_TASK PROMPT_:
Find the string "arrow" in the records. Copy every line it appears in.

_DATASET RECORDS_:
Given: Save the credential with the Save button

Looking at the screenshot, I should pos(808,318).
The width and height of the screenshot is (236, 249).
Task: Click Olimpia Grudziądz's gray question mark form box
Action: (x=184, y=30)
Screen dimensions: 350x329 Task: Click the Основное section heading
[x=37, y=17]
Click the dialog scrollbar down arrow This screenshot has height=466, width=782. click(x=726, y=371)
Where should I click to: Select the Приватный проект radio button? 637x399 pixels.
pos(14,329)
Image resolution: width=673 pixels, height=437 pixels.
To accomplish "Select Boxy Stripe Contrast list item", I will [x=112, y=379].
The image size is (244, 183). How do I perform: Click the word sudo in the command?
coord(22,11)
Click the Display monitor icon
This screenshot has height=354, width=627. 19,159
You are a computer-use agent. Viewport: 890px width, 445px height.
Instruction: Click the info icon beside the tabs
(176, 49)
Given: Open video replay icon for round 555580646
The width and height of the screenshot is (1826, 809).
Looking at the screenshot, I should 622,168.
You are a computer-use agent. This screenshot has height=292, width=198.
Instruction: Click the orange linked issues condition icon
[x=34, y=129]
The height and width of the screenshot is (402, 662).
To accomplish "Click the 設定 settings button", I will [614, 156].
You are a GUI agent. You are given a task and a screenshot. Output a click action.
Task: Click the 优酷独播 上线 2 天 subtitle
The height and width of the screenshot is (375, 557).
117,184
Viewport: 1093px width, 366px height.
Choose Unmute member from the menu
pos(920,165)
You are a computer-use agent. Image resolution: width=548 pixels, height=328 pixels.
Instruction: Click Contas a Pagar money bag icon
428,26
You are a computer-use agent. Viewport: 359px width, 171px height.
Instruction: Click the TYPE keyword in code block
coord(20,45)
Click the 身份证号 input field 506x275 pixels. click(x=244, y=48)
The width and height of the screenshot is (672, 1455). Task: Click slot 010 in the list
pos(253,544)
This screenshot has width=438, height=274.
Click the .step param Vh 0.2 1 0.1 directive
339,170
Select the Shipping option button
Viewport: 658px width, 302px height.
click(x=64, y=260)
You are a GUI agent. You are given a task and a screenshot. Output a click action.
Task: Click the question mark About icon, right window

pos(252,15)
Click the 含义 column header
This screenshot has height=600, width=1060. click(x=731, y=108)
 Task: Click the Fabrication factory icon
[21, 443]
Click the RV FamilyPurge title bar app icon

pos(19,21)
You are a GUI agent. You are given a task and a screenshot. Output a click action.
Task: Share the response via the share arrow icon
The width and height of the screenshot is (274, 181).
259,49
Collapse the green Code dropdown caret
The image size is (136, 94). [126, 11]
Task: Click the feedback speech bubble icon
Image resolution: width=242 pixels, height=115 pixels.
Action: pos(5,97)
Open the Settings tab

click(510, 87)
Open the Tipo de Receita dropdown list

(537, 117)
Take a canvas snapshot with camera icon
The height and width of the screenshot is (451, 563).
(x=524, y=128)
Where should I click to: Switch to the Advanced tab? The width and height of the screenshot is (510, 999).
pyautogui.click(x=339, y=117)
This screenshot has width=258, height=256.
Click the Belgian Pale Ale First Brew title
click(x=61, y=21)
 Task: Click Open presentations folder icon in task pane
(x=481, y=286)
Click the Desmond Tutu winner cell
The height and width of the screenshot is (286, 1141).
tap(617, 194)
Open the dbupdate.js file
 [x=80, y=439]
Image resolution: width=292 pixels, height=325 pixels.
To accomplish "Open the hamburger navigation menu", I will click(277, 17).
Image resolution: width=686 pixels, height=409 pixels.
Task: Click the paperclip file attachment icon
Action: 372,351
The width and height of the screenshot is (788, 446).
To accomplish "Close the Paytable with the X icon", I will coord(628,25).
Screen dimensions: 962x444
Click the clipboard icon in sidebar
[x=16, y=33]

_WRITTEN ANSWER_:
Click the dialog scrollbar down arrow This screenshot has height=466, width=782. click(x=726, y=371)
Task: Share the response via the share arrow icon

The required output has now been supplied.